Detente.
quedate ahí mismo.
no sigas.
es que entre tanto seguir e intentar, se me acabaron las ideas.
mi mente está en blanco.
mi alma impura
y mi corazón hecho pedazos.
eres tan importante para mí?
a veces llego a pensar que no, pero no puedo engañarme a mí mismo.
no puedo parar de pensar.
de tratar de darme cuenta, de descifrar el puzzle en mi cabeza.
pero uno nunca se termina de conocer a sí mismo, menos a los demás.
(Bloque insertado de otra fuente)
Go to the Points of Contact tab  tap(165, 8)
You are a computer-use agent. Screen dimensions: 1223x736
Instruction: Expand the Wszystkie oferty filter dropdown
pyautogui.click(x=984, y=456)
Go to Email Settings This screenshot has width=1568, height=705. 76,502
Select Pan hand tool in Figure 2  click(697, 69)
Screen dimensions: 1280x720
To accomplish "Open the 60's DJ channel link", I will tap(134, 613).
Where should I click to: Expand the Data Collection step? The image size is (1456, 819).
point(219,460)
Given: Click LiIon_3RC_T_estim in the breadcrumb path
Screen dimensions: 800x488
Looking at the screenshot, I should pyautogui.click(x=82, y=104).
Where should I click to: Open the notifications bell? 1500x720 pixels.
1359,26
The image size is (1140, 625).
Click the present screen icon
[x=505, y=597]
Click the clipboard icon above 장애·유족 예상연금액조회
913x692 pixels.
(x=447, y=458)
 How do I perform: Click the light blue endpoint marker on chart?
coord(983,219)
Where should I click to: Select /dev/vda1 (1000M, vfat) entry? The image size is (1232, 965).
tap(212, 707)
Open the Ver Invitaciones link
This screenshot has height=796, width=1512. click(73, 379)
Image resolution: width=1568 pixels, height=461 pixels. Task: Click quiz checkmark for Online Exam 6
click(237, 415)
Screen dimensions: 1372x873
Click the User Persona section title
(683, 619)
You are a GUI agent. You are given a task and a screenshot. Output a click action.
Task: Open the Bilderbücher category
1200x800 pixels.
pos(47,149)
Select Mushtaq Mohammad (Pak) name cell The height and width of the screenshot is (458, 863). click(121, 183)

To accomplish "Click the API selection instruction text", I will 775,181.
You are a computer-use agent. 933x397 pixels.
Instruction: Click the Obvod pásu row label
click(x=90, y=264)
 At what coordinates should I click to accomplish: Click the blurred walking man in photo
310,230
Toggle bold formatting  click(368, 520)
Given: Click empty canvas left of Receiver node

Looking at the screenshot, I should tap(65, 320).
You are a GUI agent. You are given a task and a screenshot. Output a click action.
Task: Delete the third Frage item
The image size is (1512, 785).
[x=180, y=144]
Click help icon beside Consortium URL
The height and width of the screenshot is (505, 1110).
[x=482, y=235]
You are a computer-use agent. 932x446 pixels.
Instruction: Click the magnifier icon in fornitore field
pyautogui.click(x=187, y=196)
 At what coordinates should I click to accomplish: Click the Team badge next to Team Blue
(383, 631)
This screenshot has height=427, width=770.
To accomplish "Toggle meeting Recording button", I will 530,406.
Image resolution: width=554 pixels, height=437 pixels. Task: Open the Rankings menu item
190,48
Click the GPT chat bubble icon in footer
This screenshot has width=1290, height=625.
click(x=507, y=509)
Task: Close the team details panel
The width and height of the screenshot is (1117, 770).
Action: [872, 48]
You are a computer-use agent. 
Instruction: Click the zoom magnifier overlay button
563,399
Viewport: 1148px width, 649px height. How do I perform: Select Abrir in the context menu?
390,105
tu ausencia me deja un vacío impresionante en todo,
hasta en el más mínimo de los detalles.
pero tú decidiste algo.
yo no estoy en ese algo.
lástima.
no sé, ahora me tiraría desde un décimo piso,
pero la vida no acaba aquí.
como lo dije: nunca va a haber alguien que te quiera, te respete, te valore y se las haya jugado tanto como lo hice yo.
pero todo fué EN VANO.
2 comentarios:
es que entre tanto seguir e intentar, se me acabaron las ideas.
y cuando creo que tengo nuevas, me doy cuenta que te las robé de tu caja blanca.
esa que te compraste cuando fuimos a providencia, donde me dijiste que guardarías tus días.
No abandones, Nicolás. No abandones a tu propio ser.